::: Entries shown
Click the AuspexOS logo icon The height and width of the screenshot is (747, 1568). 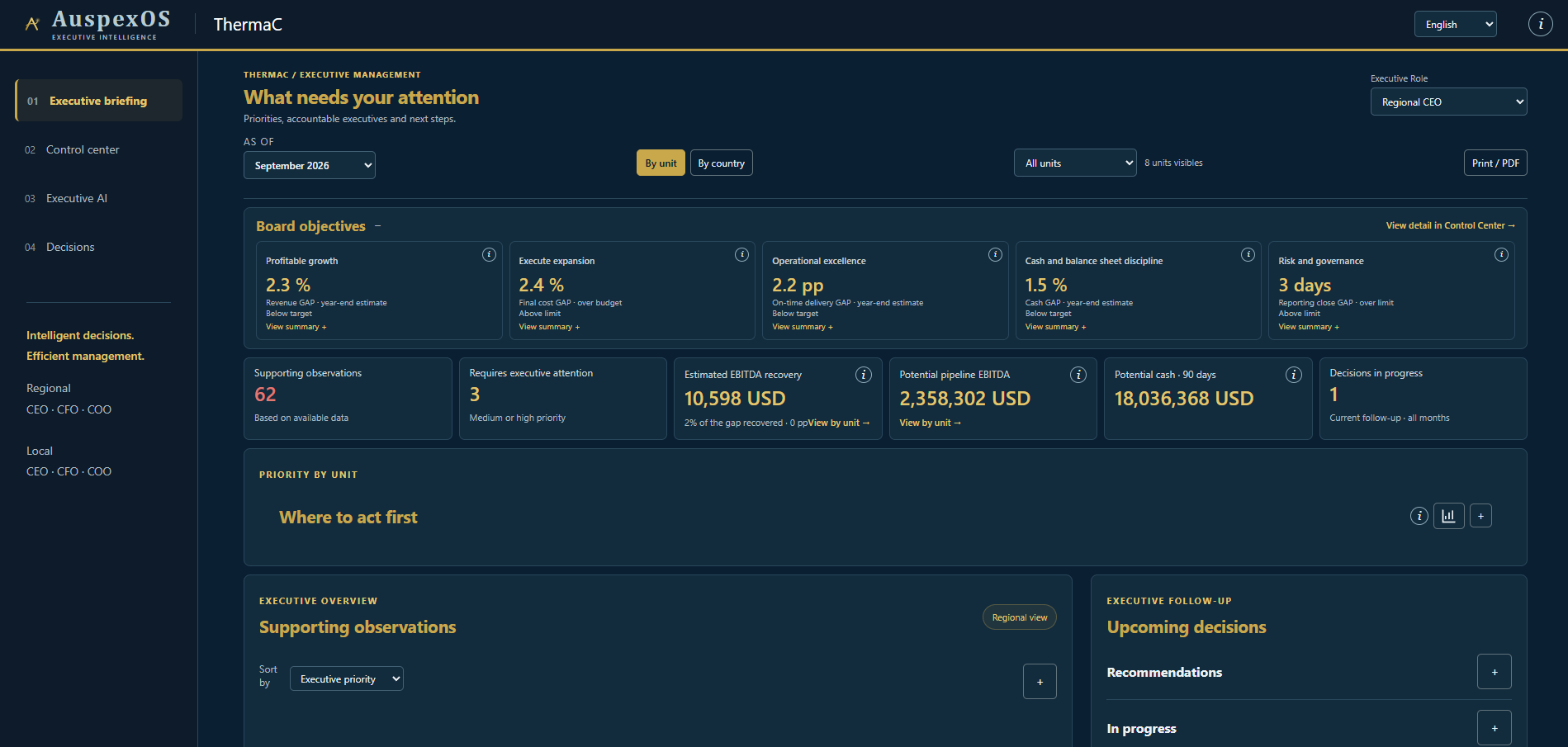pyautogui.click(x=32, y=24)
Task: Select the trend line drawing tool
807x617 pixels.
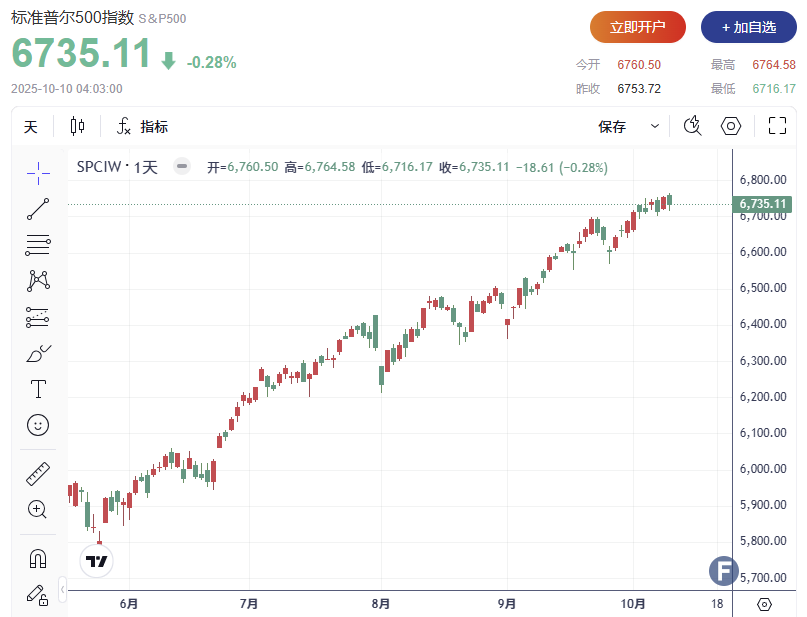Action: [x=38, y=209]
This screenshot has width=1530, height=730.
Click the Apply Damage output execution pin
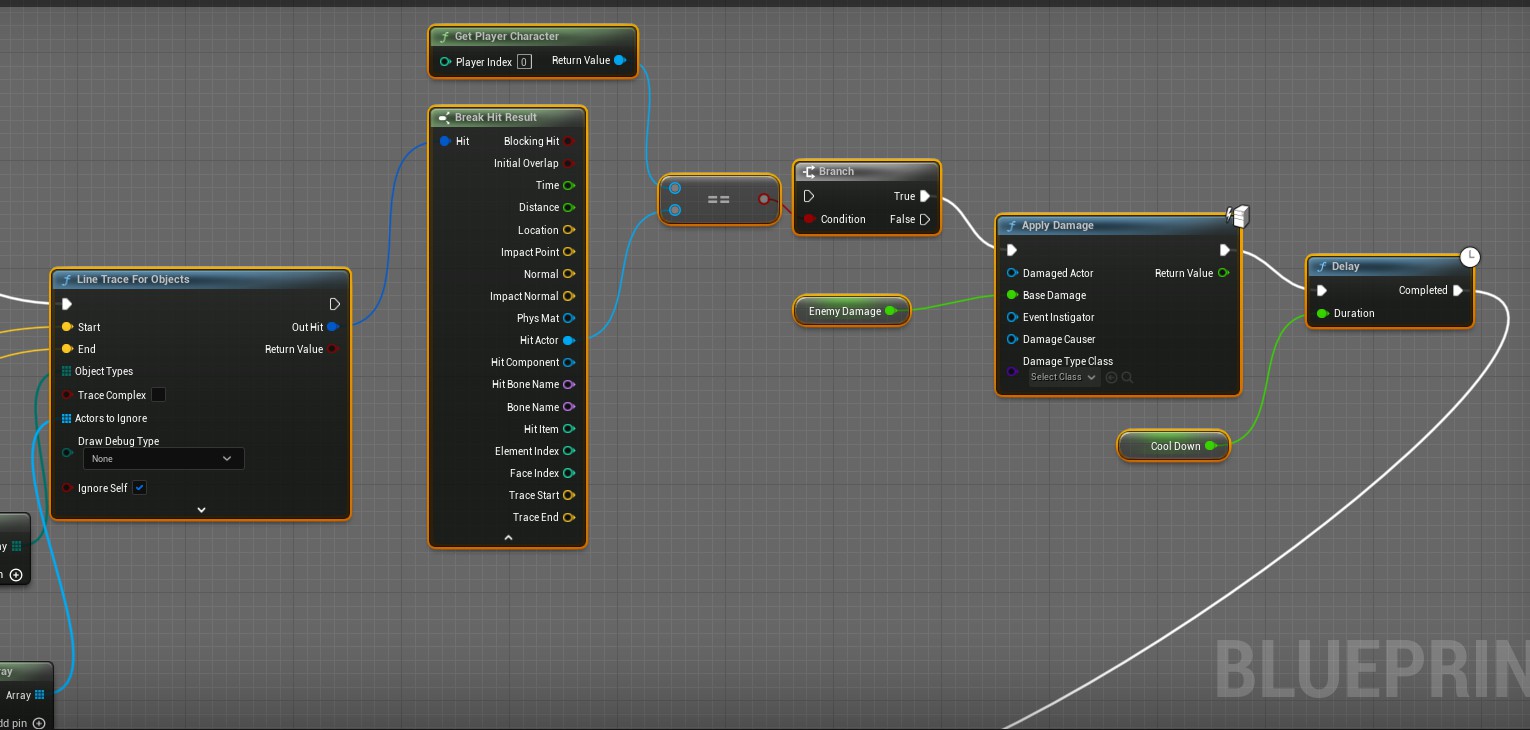coord(1225,250)
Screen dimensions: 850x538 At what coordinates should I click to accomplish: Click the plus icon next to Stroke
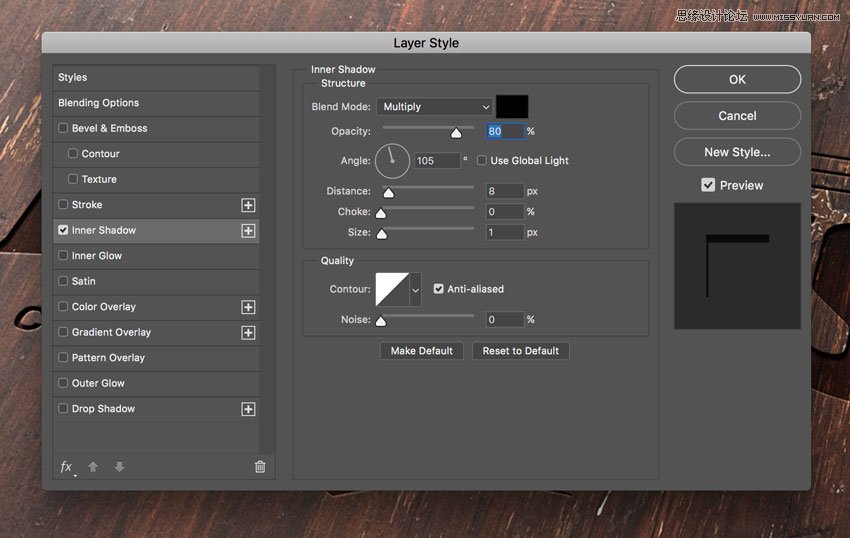click(x=248, y=205)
::::::
Action item => Reproduce exactly and only the lines from the one with "Click the Apply Damage output execution pin" through the final line of the records above, inclusive. Pictures must be left out.

Solution for this problem =>
Click the Apply Damage output execution pin
coord(1225,250)
Screen dimensions: 850x538 At what coordinates should I click to accomplish: Click the plus icon next to Stroke
click(x=248, y=205)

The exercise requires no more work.